Once again, apologies to Jim Jepps for posting bullshit criticisms on his LibCon post and to all Green Party members. Thanks to Sunny Hundal for putting me right.



  1. No need to apologise to me, although corrections are always welcome and healthy. I certainly don't take offence.

    I wanted to make a comment on this; "Could it be that the glare of publicity surrounding that episode convinced the attendees at the Green Party conference that reform was the only option to maintain the party's integrity."

    I think it was simpler than this, although it's something that surprises many non-party members. People didn't know what the policy documents actually said and so when journos pointed out the more ridiculous stuff members basically said "Oh - my - lord - that's - mad. Let's change it." So we did.

    There were *some* defensive reactions from people who didn't like being criticised (who does I suppose) but I was pleased that these people were a minority. For me the key thing is to have good policy. If it loses us votes sometimes so be it, but I certainly don't want to lose votes because I ignored criticism when it was correct, which in this case it was.

    So the answer to your point is that although people will have been aware that there was an electoral need to change the policy, the debates were characterised by the fact that members just didn't like the current policy anyway because it didn't stand up.

    Those who spoke against change tried to characterise the move as unprincipled change to policy to suit journalists - but that didn't fit the reality to my mind and certainly it wasn't my motivation for getting involved in changing policy.

    I should say too that although it's lovely to have all this praise (and it was good work) we've still got more to do before we've deleted all the bad - and introducing the good will always be a work in progress.

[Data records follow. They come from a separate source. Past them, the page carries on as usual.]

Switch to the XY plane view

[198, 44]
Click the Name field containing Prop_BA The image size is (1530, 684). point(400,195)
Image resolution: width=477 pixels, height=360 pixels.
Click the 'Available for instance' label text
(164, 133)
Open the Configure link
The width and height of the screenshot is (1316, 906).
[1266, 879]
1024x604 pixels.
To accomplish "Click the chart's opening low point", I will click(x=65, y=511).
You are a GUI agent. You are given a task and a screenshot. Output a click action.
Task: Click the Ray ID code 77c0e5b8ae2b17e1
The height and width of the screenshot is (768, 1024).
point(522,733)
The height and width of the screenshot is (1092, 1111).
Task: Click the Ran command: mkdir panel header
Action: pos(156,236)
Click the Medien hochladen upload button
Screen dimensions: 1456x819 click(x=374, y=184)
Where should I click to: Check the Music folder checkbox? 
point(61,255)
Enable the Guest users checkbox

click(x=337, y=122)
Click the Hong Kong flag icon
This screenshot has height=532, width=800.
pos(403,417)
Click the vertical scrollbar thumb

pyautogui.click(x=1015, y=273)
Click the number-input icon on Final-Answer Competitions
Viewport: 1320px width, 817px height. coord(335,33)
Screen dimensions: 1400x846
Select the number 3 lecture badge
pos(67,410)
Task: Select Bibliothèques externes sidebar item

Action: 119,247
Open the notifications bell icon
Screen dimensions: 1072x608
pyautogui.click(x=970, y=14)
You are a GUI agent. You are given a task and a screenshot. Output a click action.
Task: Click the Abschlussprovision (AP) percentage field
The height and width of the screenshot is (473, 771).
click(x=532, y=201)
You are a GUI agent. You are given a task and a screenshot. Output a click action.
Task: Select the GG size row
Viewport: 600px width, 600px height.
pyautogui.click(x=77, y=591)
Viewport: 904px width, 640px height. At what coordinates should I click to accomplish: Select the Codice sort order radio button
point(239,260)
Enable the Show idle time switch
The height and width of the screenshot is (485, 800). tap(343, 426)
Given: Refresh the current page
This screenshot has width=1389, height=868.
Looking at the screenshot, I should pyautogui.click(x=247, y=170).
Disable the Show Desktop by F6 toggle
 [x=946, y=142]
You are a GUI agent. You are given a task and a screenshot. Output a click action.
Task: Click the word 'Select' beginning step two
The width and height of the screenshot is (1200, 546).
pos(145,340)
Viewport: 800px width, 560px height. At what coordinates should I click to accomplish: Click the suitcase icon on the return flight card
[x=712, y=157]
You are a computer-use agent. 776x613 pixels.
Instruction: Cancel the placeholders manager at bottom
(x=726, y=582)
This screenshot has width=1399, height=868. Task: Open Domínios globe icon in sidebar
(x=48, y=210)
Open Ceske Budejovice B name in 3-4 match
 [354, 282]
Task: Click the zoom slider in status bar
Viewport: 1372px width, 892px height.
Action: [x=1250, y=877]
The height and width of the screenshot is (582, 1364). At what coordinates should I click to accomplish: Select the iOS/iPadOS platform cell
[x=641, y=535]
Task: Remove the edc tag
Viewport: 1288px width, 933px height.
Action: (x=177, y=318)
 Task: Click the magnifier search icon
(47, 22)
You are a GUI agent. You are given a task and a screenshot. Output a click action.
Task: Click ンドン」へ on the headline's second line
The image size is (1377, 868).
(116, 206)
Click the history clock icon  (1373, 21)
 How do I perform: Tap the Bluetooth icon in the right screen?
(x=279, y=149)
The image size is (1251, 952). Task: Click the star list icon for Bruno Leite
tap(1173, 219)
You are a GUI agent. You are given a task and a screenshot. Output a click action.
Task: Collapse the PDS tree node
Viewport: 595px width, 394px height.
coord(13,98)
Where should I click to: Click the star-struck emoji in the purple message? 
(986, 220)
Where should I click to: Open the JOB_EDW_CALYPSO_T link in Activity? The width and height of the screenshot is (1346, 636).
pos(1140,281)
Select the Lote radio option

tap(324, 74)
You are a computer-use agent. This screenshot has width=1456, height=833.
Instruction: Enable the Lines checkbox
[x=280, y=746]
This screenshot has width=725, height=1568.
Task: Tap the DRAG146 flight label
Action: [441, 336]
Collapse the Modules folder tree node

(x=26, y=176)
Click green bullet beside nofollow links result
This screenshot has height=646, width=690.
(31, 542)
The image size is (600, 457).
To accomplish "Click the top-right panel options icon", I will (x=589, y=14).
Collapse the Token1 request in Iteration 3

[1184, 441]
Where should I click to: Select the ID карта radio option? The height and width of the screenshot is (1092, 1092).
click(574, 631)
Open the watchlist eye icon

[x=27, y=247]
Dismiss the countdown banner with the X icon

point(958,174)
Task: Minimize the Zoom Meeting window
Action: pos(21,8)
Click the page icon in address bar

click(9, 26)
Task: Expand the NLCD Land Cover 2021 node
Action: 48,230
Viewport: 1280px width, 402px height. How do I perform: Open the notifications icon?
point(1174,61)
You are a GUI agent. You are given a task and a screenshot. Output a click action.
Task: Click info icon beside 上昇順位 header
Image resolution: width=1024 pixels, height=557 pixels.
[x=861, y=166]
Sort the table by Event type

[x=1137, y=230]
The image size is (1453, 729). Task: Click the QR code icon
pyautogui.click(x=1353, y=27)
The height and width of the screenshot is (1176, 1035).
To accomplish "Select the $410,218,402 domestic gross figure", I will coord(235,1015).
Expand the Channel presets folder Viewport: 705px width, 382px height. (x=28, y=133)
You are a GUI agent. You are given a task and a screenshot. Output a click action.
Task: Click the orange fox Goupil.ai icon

  2. Re: Sarah Goldsmith. Whatever the reason for the policy change, I think you saved the Green Party mega –embarrassment locally and nationally.

  3. As a former GP member I was encouraged by the change in direction for a more evidence based approach, and was thinking that I might be tempted back. However, actions speak louder than words - the shine was taken off when Caroline Lucas signed up to EDM 284, supporting the use of homeopathy in the NHS, contradicting the new evidential approach to health in the party policy. That issue has yet to be resolved, especially as from outside it seems like she's making up policy on the fly.

  4. People didn't know what the policy documents actually said

    That is a rather alarming state of affairs, Jim. Some policy wording should be familiar to every party member. Together we can check the entire thing for policies that are poorly supported by available evidence. I wonder how the current sitution arose? No rigorous objective critique have ever been made of, for example, animal testing; because of the clear and significant benefits for human health associated with the practice. Another aspect of animal testing that I can personally endorse is the use of animal models in environmental health assessment and ecotoxicology: Without vivisection we would not at all familiar with the biological effects and threat presented by endocrine disruptors, for example.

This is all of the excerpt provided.